In 1994 this was followed by an ironic look at his own relationships in "The Painter with Women: Observations on the theme of the Double". For the first time, Lenkiewicz chose to present the complete exhibition elsewhere than his own studios at the International Convention Centre in Birmingham in collaboration with the Halcyon Gallery. More than 35,000 people visited the show in a single week, a figure easily surpassed in 1997 by his first exhibition in a public gallery, the Robert Lenkiewicz Retrospective at Plymouth City Art Gallery.

But time was running out. His health was failing, the result of a serious heart condition. Undaunted, he began his largest project yet on "Addictive Behaviour" with plans for over 800 sitters. His aim was to cover every "addictive scenario", including alcoholism, theological convictions and obsessive relationships, but the project remained unfinished at the time of his death.
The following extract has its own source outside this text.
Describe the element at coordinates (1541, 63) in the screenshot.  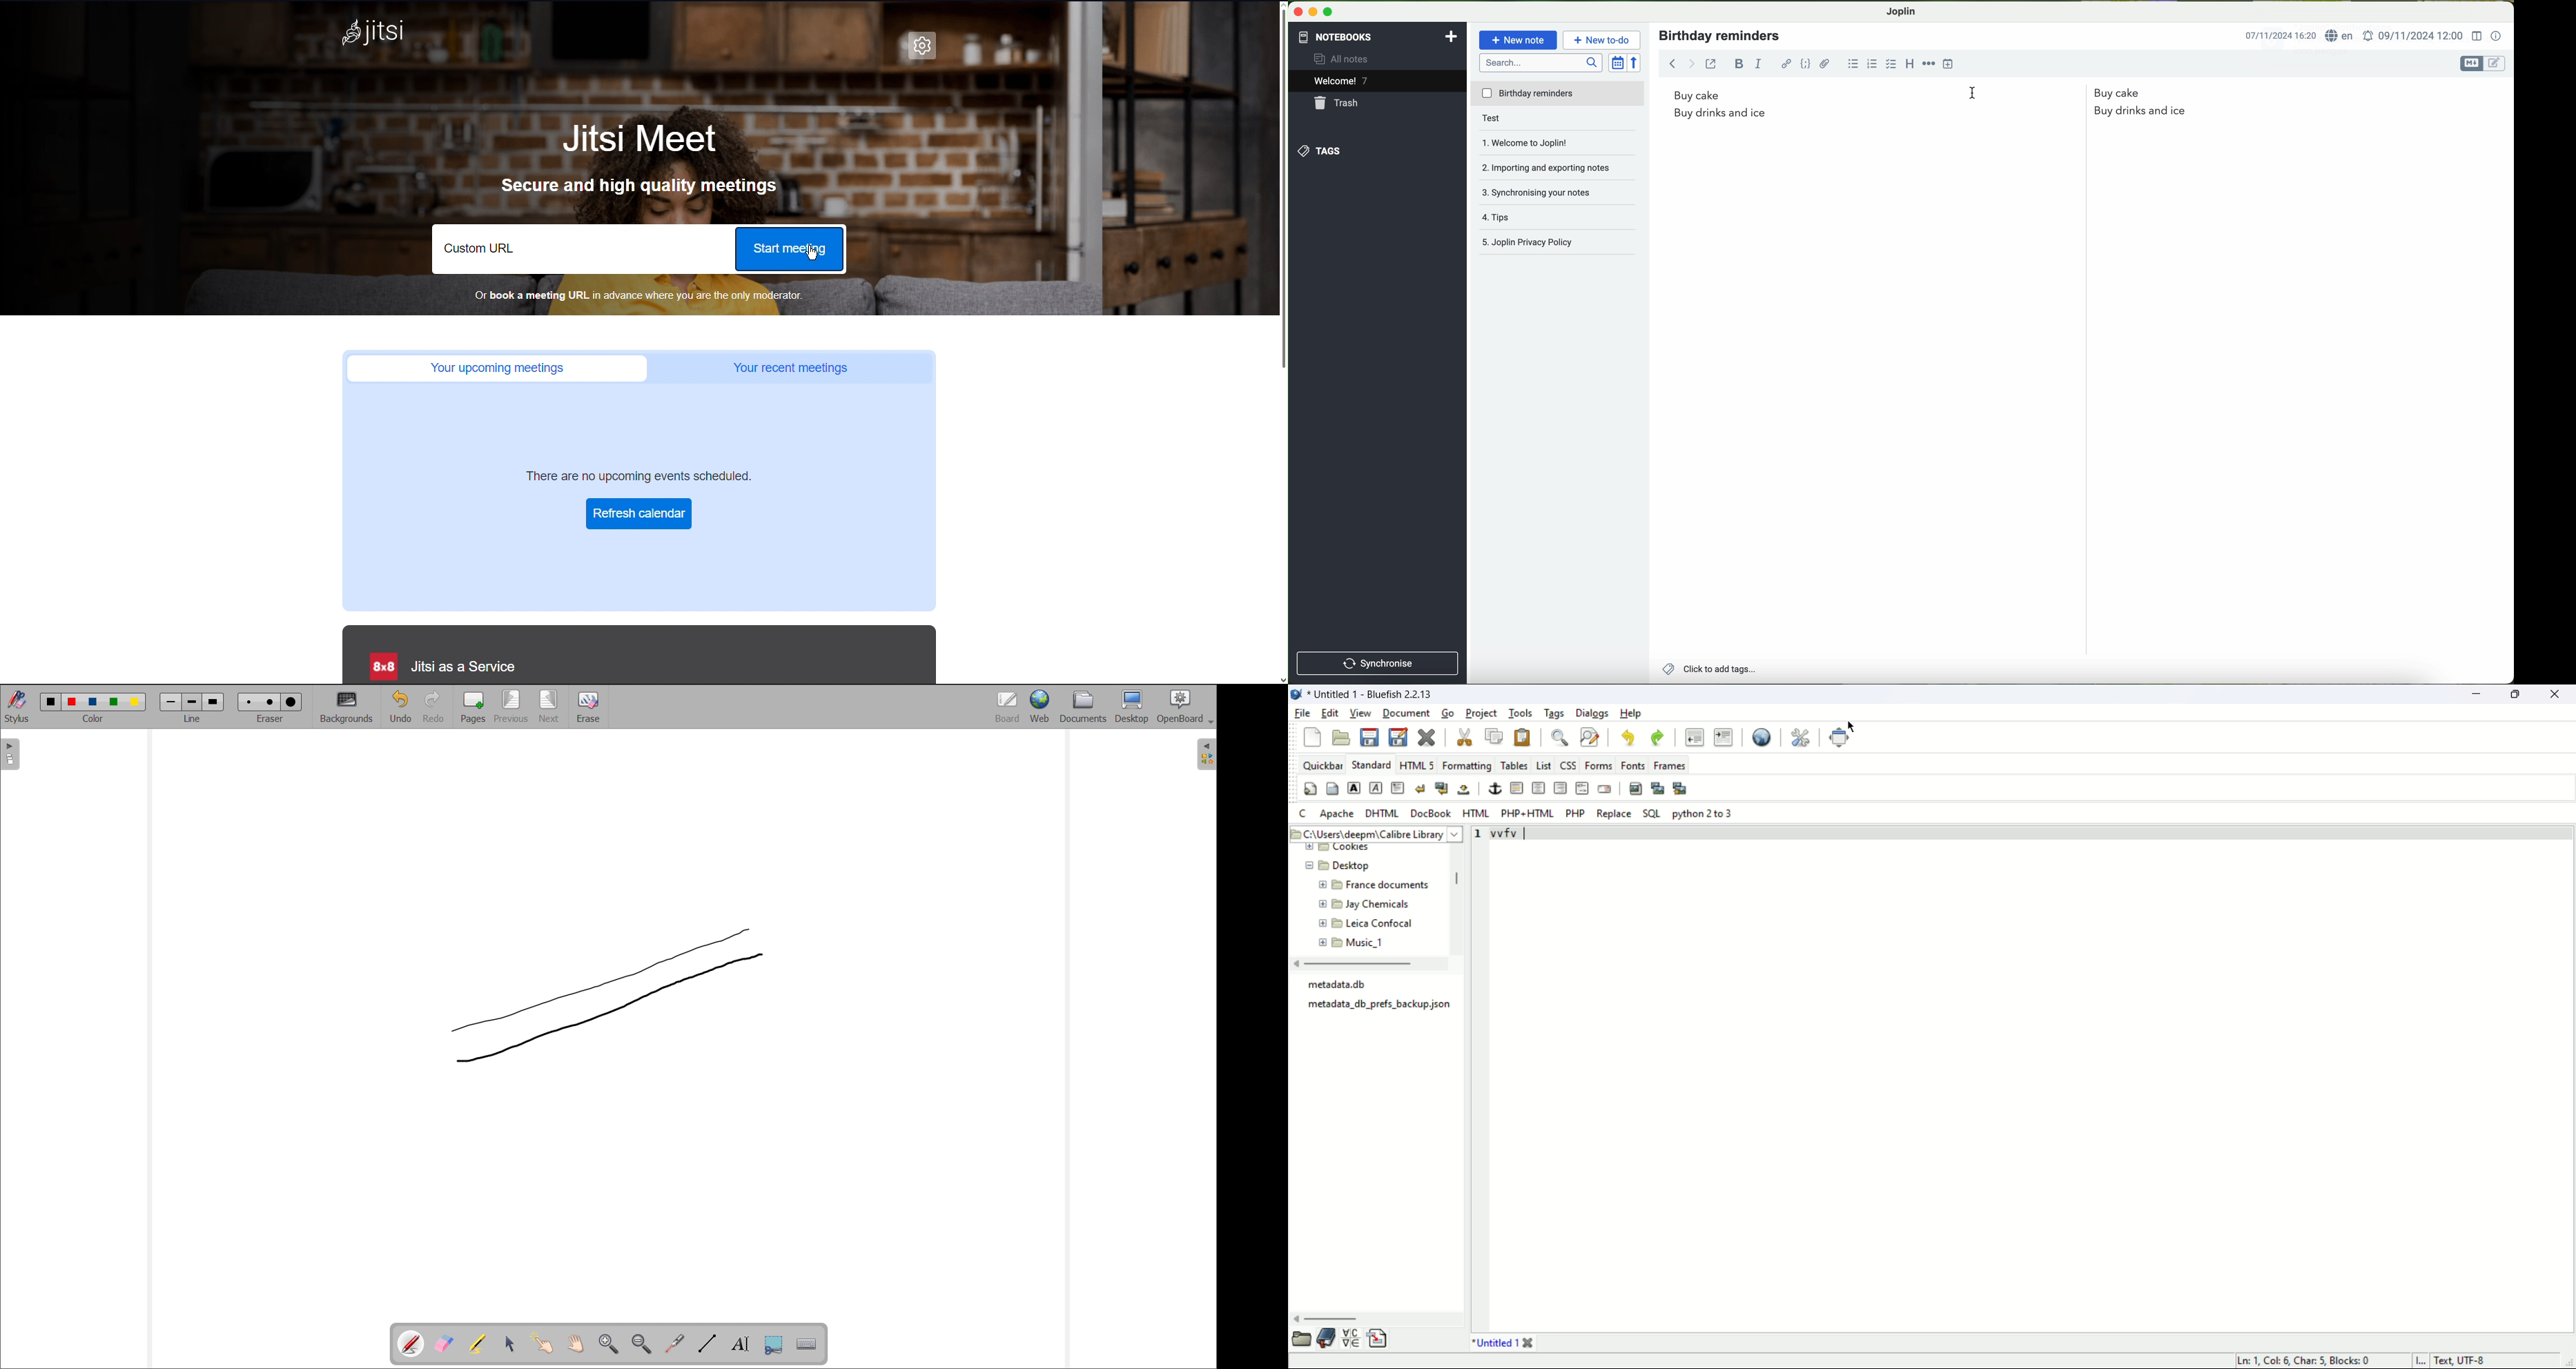
I see `search bar` at that location.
Lenkiewicz will be remembered as a genuine outsider and radical, consciously at odds with current thinking on ethical and artistic issues. He cared less about the opinion of the art critic than that of the man-in-the-street. His art is generous in its ability to communicate with ordinary people, who are little interested in the more esoteric world of contemporary art; it is democratic and humane but never sentimental. Above all, his paintings reveal people for what they are without moral judgment. If the task of the artist is to show what it was to be alive in a certain time and in a certain place, then the qualities of Robert Lenkiewicz's work will increasingly become clear to future generations.